Activity => Exactly as they stand, the data below are to be printed again.

Dataset entries
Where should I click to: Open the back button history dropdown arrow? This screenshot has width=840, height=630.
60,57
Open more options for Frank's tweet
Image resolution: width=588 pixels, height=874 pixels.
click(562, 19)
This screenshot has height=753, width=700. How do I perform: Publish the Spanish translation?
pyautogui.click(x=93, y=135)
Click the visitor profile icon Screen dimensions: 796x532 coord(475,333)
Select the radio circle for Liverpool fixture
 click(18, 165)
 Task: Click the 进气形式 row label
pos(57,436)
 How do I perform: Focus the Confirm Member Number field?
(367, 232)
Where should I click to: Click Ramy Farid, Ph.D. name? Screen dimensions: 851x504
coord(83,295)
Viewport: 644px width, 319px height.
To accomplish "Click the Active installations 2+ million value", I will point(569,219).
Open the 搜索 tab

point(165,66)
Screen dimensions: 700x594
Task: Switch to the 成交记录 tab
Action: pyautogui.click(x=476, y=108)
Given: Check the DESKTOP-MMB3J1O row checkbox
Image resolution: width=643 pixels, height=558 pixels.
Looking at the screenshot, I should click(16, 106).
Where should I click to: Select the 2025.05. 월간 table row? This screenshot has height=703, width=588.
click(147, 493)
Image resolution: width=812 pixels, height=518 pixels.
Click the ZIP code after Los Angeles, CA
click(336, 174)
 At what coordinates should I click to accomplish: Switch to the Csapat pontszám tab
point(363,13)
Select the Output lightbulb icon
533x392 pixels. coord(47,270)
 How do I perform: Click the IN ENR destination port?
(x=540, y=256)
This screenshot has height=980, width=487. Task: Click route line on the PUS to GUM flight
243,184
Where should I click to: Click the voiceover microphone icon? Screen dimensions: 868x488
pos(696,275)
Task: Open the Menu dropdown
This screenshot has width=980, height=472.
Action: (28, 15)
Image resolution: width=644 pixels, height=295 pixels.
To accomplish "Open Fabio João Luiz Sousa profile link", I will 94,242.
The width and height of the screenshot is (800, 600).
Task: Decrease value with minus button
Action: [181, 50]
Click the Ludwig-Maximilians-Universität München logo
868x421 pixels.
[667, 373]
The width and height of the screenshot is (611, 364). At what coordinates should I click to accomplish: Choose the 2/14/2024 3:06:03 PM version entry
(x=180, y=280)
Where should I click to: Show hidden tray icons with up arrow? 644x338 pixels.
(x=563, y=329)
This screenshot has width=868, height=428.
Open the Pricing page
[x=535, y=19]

The completed task =>
Where should I click to: Open the back button history dropdown arrow? This screenshot has width=840, height=630.
60,57
Open more options for Frank's tweet
Image resolution: width=588 pixels, height=874 pixels.
click(562, 19)
This screenshot has height=753, width=700. How do I perform: Publish the Spanish translation?
pyautogui.click(x=93, y=135)
Click the visitor profile icon Screen dimensions: 796x532 coord(475,333)
Select the radio circle for Liverpool fixture
 click(18, 165)
 Task: Click the 进气形式 row label
pos(57,436)
 How do I perform: Focus the Confirm Member Number field?
(367, 232)
Where should I click to: Click Ramy Farid, Ph.D. name? Screen dimensions: 851x504
coord(83,295)
Viewport: 644px width, 319px height.
To accomplish "Click the Active installations 2+ million value", I will point(569,219).
Open the 搜索 tab

point(165,66)
Screen dimensions: 700x594
Task: Switch to the 成交记录 tab
Action: pyautogui.click(x=476, y=108)
Given: Check the DESKTOP-MMB3J1O row checkbox
Image resolution: width=643 pixels, height=558 pixels.
Looking at the screenshot, I should click(16, 106).
Where should I click to: Select the 2025.05. 월간 table row? This screenshot has height=703, width=588.
click(147, 493)
Image resolution: width=812 pixels, height=518 pixels.
Click the ZIP code after Los Angeles, CA
click(336, 174)
 At what coordinates should I click to accomplish: Switch to the Csapat pontszám tab
point(363,13)
Select the Output lightbulb icon
533x392 pixels. coord(47,270)
 How do I perform: Click the IN ENR destination port?
(x=540, y=256)
This screenshot has height=980, width=487. Task: Click route line on the PUS to GUM flight
243,184
Where should I click to: Click the voiceover microphone icon? Screen dimensions: 868x488
pos(696,275)
Task: Open the Menu dropdown
This screenshot has width=980, height=472.
Action: (28, 15)
Image resolution: width=644 pixels, height=295 pixels.
To accomplish "Open Fabio João Luiz Sousa profile link", I will 94,242.
The width and height of the screenshot is (800, 600).
Task: Decrease value with minus button
Action: [181, 50]
Click the Ludwig-Maximilians-Universität München logo
868x421 pixels.
[667, 373]
The width and height of the screenshot is (611, 364). At what coordinates should I click to accomplish: Choose the 2/14/2024 3:06:03 PM version entry
(x=180, y=280)
Where should I click to: Show hidden tray icons with up arrow? 644x338 pixels.
(x=563, y=329)
This screenshot has width=868, height=428.
Open the Pricing page
[x=535, y=19]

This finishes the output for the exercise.